In 2026, San Francisco's housing market is experiencing unprecedented growth, largely fueled by wealthy employees from artificial intelligence companies. The city has seen a staggering 19% increase in median home prices compared to the previous year, with the current median price reaching $1.76 million. This surge can be attributed to the influx of cash-rich AI professionals, particularly from companies like OpenAI and Anthropic.
AI Companies Influence Housing Prices
The impact of the AI sector on San Francisco's real estate market is profound. Daryl Fairweather, chief economist at Redfin, noted, "People are flush with cash and ready to buy." The city regained its title as the most expensive housing market in the U.S. in March 2026, overtaking San Jose for the top spot.

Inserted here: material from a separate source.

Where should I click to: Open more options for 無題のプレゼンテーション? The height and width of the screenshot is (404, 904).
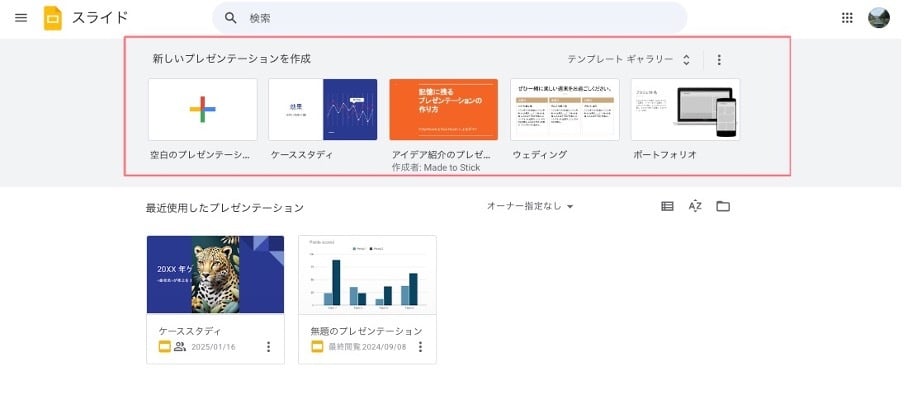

Notably, the median sale price in San Francisco has risen dramatically, with increases of 14.5% and 14.1% in April and May respectively. This trend is starkly contrasted with the national average, which saw a modest 1.4% rise in March and 2% in both April and May.
Stock Options Boosting Buyer Power
The rise in home prices is closely tied to the stock options available to AI employees. Many workers at OpenAI and Anthropic have recently sold shares worth billions, significantly boosting their purchasing power. Last October, over 600 OpenAI employees sold shares totaling $6.6 billion, averaging $11 million per person.